During studies of endocrine response of animals to the cold, it was found that the administration of several hormones (for various periods of time) could markedly delay the onset of hypothermia. Such hormones include catecholamines, thyroxine, mixtures of thyroxine and cortisol, and growth hormone (for a review see LeBlanc, 1975; Sellers, 1972). Although these studies were very useful to the understanding of cold-induced thermogenesis—also known as thermoregulatory thermogenesis—it is now apparent that they have little direct application to humans. For instance, the catecholamine-induced improvement in heat production is usually directly related to brown adipose tissue, the long-term use of high doses of thyroxine is not recommended in euthyroid subjects, the long-term use of high cortisol doses increases protein breakdown and is associated with Cushing's syndrome, and finally the long-term use of growth hormone leads to insulin resistance and is associated with acromegaly (for a review, see LeBlanc, 1975; Sellers, 1972). Interestingly, in parallel to the above, a wide variety of pharmacological agents have also been shown to be effective in delaying the onset of hypothermia in animals (Vallerand, 1993).
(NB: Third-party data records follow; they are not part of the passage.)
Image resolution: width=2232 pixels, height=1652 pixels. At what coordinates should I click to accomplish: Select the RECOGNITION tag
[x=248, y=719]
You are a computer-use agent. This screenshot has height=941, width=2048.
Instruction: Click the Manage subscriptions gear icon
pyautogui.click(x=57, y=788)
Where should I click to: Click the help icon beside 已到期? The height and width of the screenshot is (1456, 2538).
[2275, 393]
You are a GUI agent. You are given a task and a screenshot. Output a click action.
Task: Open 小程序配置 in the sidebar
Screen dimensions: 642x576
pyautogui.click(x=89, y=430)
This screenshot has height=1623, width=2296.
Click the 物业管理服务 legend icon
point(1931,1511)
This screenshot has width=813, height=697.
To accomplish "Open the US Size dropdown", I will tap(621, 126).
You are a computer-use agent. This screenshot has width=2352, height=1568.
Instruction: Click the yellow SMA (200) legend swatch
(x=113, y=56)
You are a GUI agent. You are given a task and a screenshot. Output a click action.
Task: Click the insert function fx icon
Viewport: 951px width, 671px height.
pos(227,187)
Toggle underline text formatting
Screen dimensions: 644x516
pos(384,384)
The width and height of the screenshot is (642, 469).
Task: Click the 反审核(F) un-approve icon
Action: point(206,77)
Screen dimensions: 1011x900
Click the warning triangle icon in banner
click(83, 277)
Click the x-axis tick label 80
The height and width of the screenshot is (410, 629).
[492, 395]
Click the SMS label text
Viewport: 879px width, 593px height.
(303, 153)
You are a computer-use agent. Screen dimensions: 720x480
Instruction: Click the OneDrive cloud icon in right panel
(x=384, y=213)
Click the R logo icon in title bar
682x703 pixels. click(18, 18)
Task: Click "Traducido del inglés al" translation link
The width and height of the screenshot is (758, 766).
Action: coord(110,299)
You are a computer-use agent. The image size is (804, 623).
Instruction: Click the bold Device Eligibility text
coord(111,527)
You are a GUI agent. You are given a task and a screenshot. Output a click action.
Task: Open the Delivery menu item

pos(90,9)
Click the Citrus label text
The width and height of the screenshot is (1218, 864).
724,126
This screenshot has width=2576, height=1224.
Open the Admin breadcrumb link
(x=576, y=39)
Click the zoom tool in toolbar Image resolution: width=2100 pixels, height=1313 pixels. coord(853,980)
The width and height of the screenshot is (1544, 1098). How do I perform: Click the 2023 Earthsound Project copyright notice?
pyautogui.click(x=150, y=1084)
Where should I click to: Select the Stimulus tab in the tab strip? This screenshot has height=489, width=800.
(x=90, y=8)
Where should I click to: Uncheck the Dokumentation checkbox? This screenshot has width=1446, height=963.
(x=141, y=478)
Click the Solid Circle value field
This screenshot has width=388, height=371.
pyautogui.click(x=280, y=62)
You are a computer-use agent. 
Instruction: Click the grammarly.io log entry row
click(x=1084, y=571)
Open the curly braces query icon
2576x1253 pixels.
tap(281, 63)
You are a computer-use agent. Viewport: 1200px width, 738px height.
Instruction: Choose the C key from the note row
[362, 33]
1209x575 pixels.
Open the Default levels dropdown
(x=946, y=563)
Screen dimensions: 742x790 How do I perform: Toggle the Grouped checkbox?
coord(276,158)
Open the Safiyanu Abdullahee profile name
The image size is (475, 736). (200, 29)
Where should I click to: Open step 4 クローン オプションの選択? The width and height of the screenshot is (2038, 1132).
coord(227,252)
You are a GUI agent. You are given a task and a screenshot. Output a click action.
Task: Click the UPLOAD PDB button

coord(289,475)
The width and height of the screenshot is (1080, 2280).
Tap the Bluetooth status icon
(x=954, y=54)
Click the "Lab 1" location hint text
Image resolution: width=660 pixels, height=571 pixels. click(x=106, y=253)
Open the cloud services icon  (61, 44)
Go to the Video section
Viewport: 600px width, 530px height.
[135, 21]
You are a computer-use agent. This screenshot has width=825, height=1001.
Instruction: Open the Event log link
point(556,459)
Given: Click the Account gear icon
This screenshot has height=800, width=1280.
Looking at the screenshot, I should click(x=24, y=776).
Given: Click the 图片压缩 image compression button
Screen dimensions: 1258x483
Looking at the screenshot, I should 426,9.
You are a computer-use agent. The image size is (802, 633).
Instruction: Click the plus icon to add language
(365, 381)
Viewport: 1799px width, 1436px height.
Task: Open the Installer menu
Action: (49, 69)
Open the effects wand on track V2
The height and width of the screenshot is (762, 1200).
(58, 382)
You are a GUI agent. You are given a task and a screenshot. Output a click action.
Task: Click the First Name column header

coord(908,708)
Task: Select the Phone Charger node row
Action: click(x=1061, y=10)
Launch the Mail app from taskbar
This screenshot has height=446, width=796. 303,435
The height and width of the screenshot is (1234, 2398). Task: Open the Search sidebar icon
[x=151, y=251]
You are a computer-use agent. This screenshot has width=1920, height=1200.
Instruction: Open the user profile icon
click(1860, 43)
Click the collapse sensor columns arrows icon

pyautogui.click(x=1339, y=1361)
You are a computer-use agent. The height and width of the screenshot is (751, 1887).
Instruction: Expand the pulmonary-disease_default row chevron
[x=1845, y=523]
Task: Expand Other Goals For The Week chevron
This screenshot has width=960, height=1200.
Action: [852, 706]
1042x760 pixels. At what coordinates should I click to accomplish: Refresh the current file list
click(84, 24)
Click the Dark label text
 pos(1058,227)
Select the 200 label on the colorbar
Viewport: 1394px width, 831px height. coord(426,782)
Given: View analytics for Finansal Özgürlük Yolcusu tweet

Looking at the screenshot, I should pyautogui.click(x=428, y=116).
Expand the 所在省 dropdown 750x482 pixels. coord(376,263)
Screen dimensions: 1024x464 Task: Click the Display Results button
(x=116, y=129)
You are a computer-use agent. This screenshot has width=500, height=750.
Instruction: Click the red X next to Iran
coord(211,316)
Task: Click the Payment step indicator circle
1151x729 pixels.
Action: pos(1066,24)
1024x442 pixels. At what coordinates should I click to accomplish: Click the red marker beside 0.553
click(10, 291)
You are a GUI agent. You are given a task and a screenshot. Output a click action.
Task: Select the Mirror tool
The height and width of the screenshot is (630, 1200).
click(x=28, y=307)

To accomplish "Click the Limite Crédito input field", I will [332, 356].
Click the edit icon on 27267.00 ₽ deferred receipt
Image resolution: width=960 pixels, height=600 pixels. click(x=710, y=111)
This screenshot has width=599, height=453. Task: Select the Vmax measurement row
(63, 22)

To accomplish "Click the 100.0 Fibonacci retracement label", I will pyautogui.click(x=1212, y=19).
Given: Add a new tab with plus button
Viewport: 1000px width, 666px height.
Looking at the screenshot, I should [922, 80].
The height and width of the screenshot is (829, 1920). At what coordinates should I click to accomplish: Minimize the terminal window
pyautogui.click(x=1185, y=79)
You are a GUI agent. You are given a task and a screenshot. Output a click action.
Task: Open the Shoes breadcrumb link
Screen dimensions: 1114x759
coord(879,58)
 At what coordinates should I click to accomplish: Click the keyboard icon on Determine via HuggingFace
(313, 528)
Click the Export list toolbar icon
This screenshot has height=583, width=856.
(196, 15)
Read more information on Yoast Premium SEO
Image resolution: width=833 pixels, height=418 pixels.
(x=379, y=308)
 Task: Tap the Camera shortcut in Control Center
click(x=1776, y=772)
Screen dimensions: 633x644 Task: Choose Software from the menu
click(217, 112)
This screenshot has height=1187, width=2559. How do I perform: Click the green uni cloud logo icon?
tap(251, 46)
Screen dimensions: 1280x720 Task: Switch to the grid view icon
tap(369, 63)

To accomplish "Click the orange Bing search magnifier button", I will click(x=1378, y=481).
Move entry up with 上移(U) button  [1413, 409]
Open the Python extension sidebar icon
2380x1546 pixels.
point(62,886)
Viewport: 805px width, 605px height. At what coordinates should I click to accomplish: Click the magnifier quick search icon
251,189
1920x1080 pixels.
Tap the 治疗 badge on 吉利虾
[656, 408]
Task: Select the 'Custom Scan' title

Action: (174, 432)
Dinitrophenol uncouples oxidative phosphorylation, and it is therefore an extremely potent thermogenic agent (Hall et al., 1948). It is rather unfortunate that this uncoupling effect happens to be generalized to virtually all body tissues. The strong thermogenic effect of dinitrophenol is even magnified in the presence of thyroxine (Frommel and Valette, 1950), but again it is difficult to find an application to humans. Other effective compounds in the cold include vitamin C, α-amino acids, strophanthin, chlorpromazine, coramine, and cardiozol (see Vallerand and Jacobs, 1992a). Of much greater interest today are methylxanthines.

Caffeine, the most well-known methylxanthine, is an established and effective thermogenic agent at comfortable ambient temperatures (Acheson et al., 1980; LeBlanc, 1987). In the cold, caffeine has been shown to improve cold tolerance since it significantly reduced the drop in rectal core temperature (T_re) in animals (Estler et al., 1978; Gennari, 1940). Another effective xanthine is theophylline. During the last decade, L. C. H. Wang has shown on numerous occasions that the acute administration of theophylline in cold-exposed rats produces significantly warmer T_re via its enhancement of thermoregulatory thermogenesis (Wang, 1981; Wang and Anholt, 1982; Wang and Lee, 1990). Other potent agents in the cold include amphetamines, the well-known central nervous system stimulants (Gilman and Goodman, 1970) that, with or without epinephrine, have been shown to markedly increase metabolic heat production (M) and to produce significantly warmer T_re in the cold (Pick, 1948). The present animal data could therefore be interpreted as indicating that sympathomimetics and methylxanthines form two classes of pharmacological agents that are likely to be useful for humans exposed to the cold.